Instructions for the task
A word-for-word copy of the entries, with the images left out, is what you should write.

++++ Supplied material ++++

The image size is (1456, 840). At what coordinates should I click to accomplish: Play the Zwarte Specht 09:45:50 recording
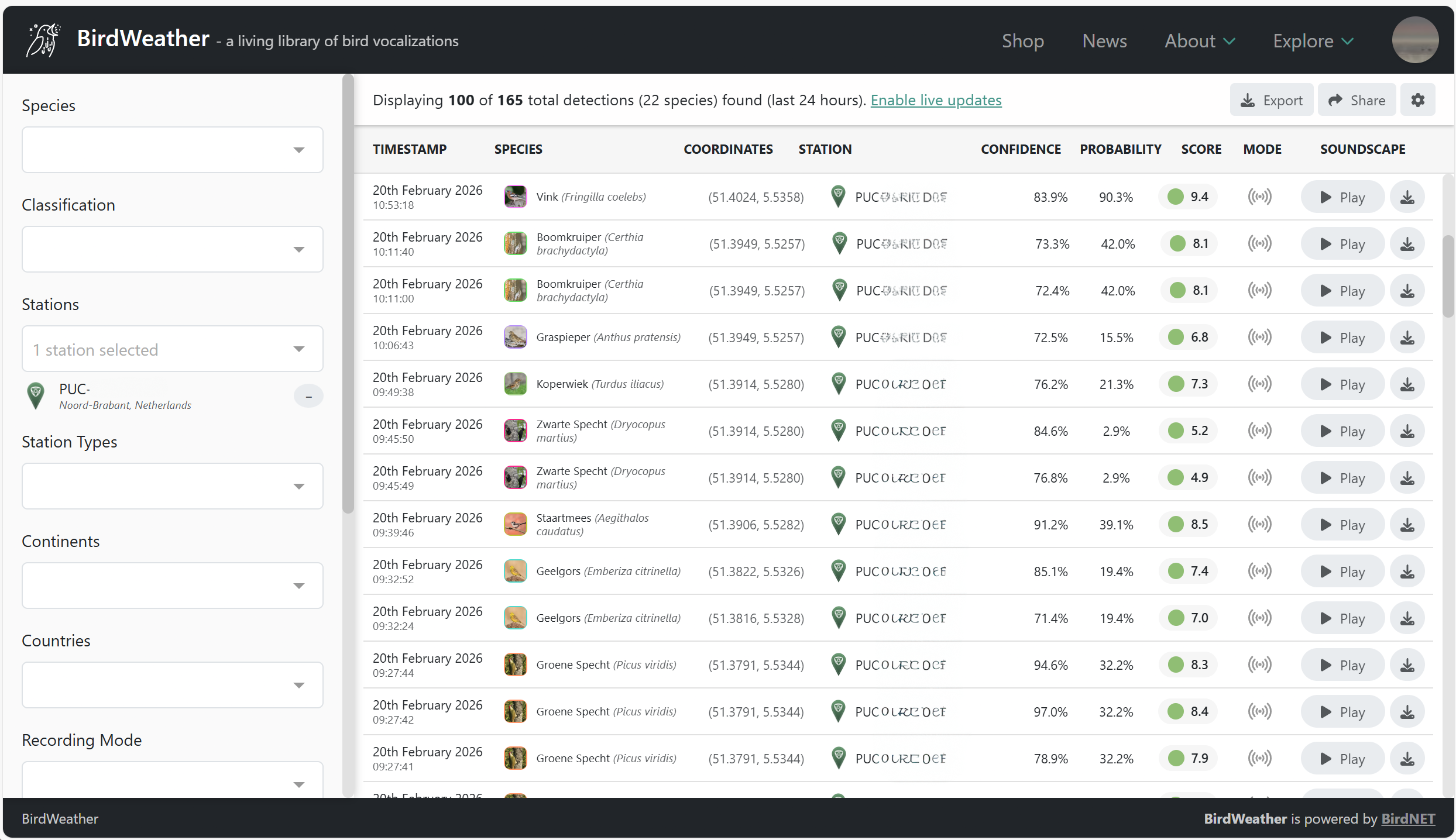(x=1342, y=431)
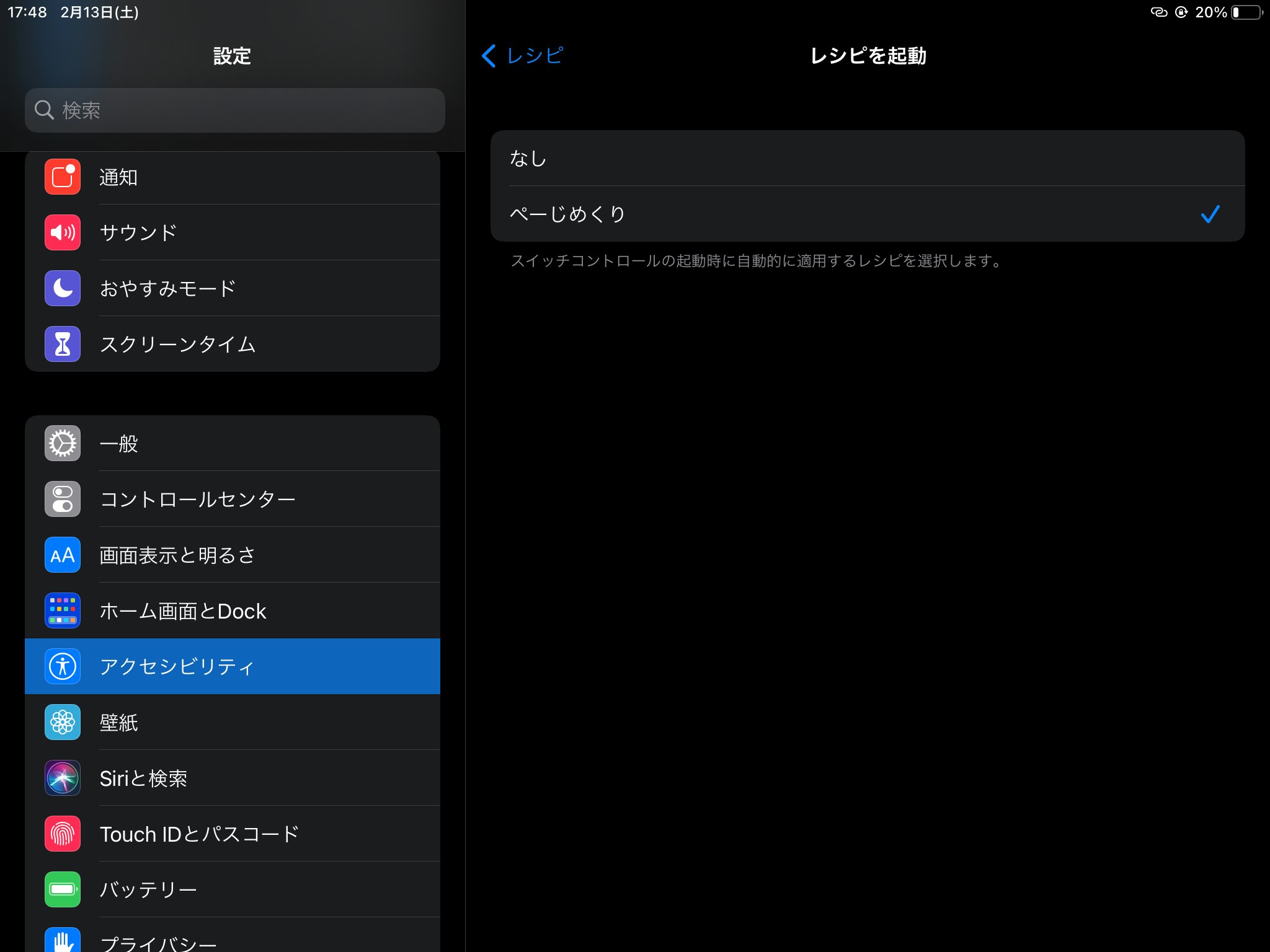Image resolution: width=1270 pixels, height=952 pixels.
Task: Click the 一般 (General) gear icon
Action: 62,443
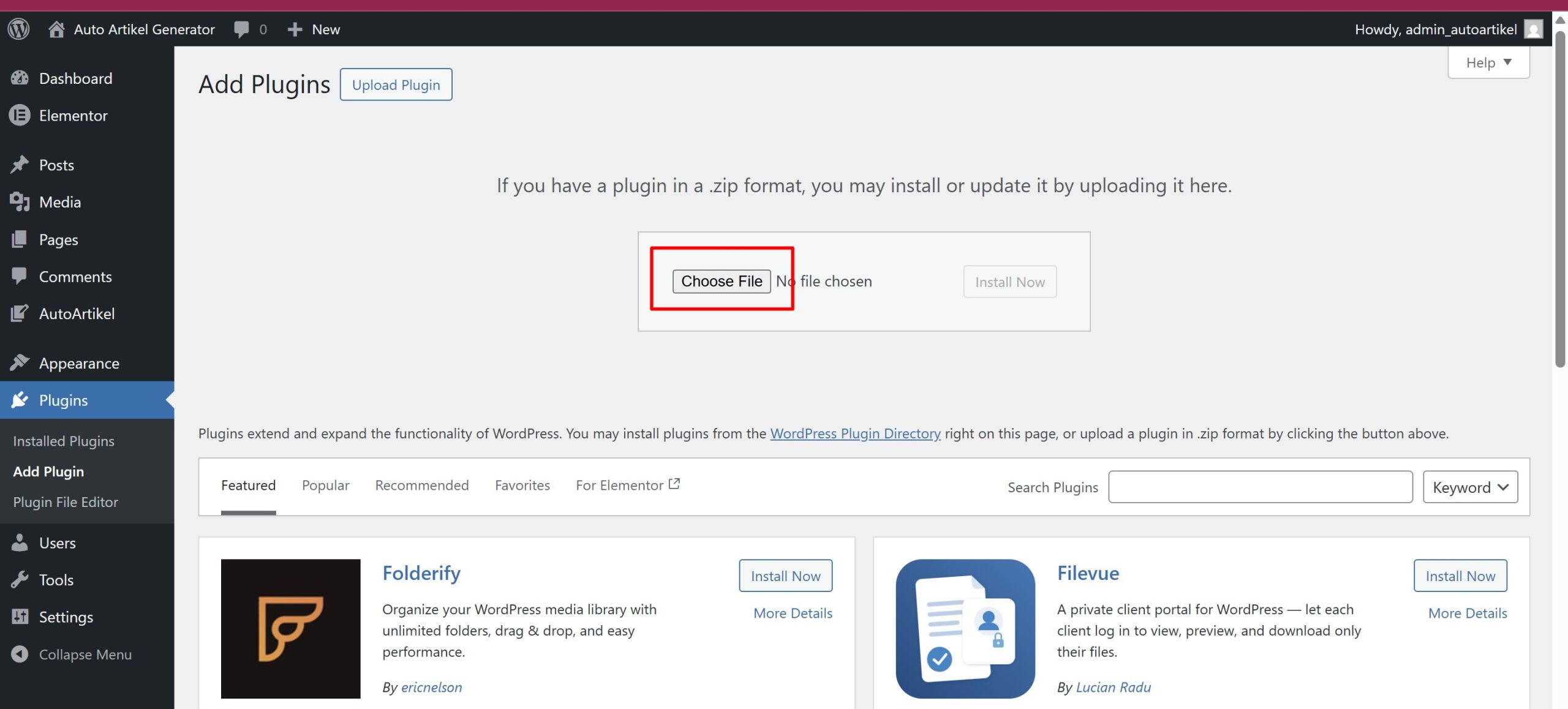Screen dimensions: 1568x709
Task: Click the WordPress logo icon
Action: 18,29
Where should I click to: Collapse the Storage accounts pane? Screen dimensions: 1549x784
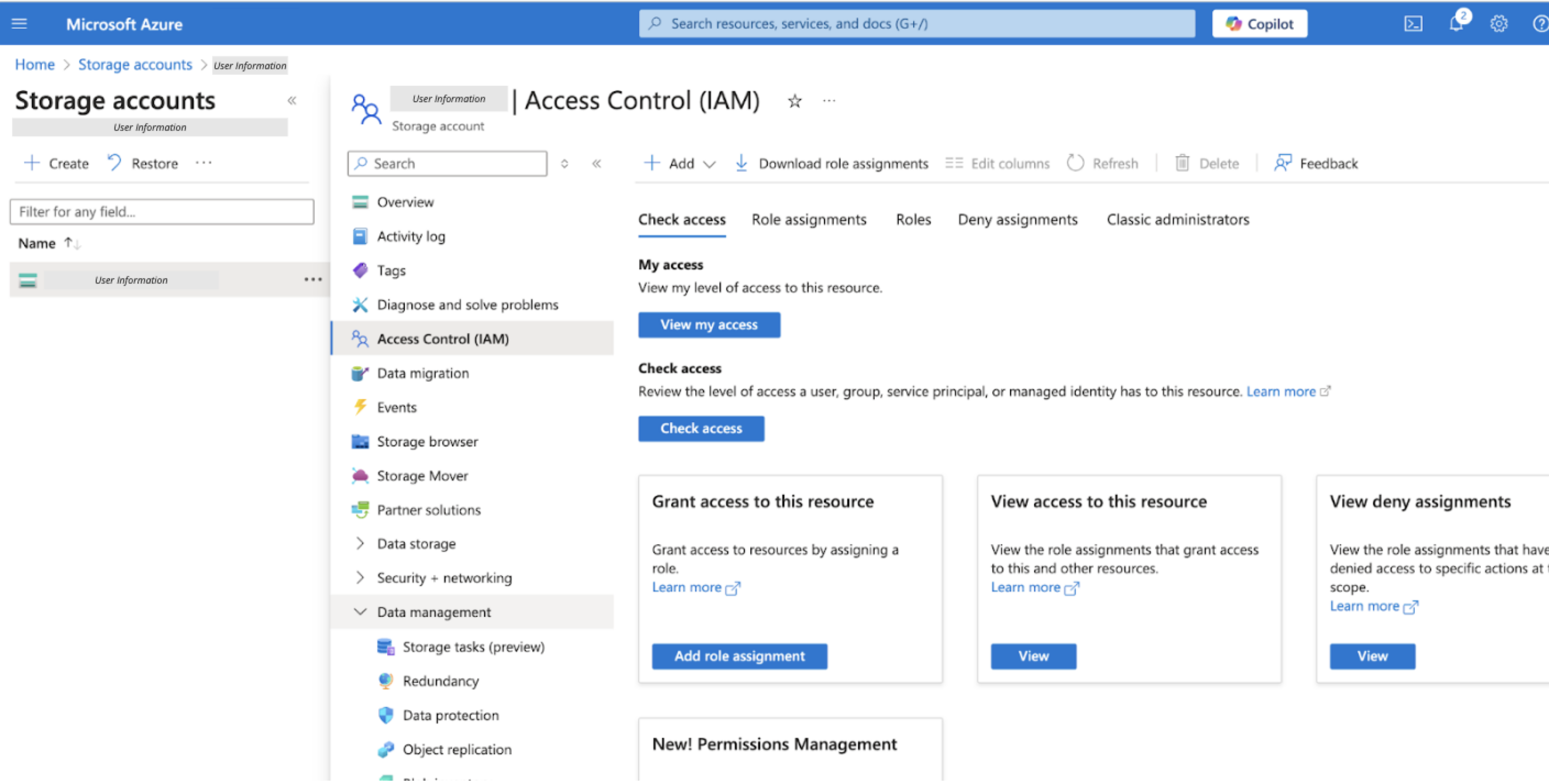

++++

Exercise output
The image size is (1456, 840). At what coordinates should I click to accomplish: Play the Zwarte Specht 09:45:50 recording
(x=1342, y=431)
Image resolution: width=1270 pixels, height=952 pixels.
Task: Click the 一般 (General) gear icon
Action: 62,443
Screen dimensions: 1568x709
Task: Click the WordPress logo icon
Action: 18,29
Where should I click to: Collapse the Storage accounts pane? Screen dimensions: 1549x784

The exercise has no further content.